We've already talked about the number representation which is the majority of the code here. Do have a look at initialize() and words_of_size() though, to see how words are being stored. An Array is created where indices represent word lengths and the values at those indices are nested Arrays of words with that length. This makes getting a list of words that could work in a given slot of the puzzle easy and fast.

The s_to_i() method above relies on a helper method added to Array, which is simply this:

ruby
class Array
# Computes a number of the specified base using the array's elements
# as digits.
def to_number(base = 10)
inject{ |result, variable| variable + result * base }
end
end

Again, this is just another piece of the conversion I explained earlier.

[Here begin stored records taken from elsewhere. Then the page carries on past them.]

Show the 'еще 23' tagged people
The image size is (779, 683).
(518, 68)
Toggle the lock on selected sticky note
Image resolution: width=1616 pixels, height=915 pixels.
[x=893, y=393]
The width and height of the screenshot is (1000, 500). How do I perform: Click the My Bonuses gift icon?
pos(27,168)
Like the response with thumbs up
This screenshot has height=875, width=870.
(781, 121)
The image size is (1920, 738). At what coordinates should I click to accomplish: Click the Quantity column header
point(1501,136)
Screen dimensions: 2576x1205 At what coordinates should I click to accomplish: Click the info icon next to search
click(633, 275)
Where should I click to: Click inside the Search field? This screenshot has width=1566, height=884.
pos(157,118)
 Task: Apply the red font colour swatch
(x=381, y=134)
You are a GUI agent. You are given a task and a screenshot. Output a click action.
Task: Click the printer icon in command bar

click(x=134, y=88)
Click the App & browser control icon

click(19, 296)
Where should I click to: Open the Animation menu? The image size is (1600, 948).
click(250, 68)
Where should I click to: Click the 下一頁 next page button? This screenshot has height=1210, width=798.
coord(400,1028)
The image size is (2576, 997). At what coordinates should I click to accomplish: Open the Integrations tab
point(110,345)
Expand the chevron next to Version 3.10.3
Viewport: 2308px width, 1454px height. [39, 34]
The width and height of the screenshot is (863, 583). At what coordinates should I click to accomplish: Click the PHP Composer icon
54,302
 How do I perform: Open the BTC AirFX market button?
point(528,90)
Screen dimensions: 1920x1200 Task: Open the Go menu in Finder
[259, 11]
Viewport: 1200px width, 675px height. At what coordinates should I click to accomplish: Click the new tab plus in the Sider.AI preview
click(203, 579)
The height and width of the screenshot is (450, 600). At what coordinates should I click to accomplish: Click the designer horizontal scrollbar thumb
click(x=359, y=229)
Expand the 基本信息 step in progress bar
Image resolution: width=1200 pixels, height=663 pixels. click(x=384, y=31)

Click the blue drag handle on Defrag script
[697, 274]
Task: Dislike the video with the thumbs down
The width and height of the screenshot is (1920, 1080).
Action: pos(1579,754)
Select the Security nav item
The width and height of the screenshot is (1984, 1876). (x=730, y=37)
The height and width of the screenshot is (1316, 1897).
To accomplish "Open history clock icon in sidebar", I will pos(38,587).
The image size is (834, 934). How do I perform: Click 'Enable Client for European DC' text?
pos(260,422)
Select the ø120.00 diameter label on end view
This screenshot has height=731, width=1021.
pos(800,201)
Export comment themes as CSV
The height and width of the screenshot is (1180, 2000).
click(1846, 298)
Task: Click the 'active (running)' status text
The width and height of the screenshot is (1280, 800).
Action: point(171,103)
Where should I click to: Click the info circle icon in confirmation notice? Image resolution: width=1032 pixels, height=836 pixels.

With a Dictionary created, it's time to model the problem in Gecode constraints:

ruby
# Models the solution to a partially completed crossword.
class Crossword < Gecode::Model
# The template should take the format described in RubyQuiz #132 . The
# words used are selected from the specified dictionary.
def initialize(template, dictionary)
@dictionary = dictionary

# Break down the template and create a corresponding square matrix.
# We let each square be represented by integer variable with domain
# -1...BASE where -1 signifies # and the rest signify letters.
squares = template.split(/\n\s*\n/).map!{ |line| line.split(' ') }
@letters = int_var_matrix(squares.size, squares.first.size,
-1...BASE)

# Do an initial pass, filling in the prefilled squares.
squares.each_with_index do |row, i|
row.each_with_index do |letter, j|
unless letter == '_'
# Prefilled letter.
@letters[i,j].must == self.class.s_to_i(letter)
end
end
end

# Add the constraint that sequences longer than one letter must form
# words. @words will accumulate all word variables created.
@words = []
# Left to right pass.
left_to_right_pass(squares, @letters)
# Top to bottom pass.
left_to_right_pass(squares.transpose, @letters.transpose)

branch_on wrap_enum(@words), :variable => :largest_degree,
:value => :min
end

# Displays the solved crossword in the same format as shown in the
# quiz examples.
def to_s
output = []
@letters.values.each_slice(@letters.column_size) do |row|
output << row.map{ |x| self.class.i_to_s(x) }.join(' ')
end
output.join("\n\n").upcase.gsub('#', ' ')
end

# ...

After storing the dictionary, this code breaks the crossword template down into an integer matrix created using the Gecode/R helper method int_var_matrix(). This will be our puzzle of words Gecode is expected to fill in.

The next two sections of the initialize() method build up the constraints. These are the rules that must be satisfied when we have found a correct solution.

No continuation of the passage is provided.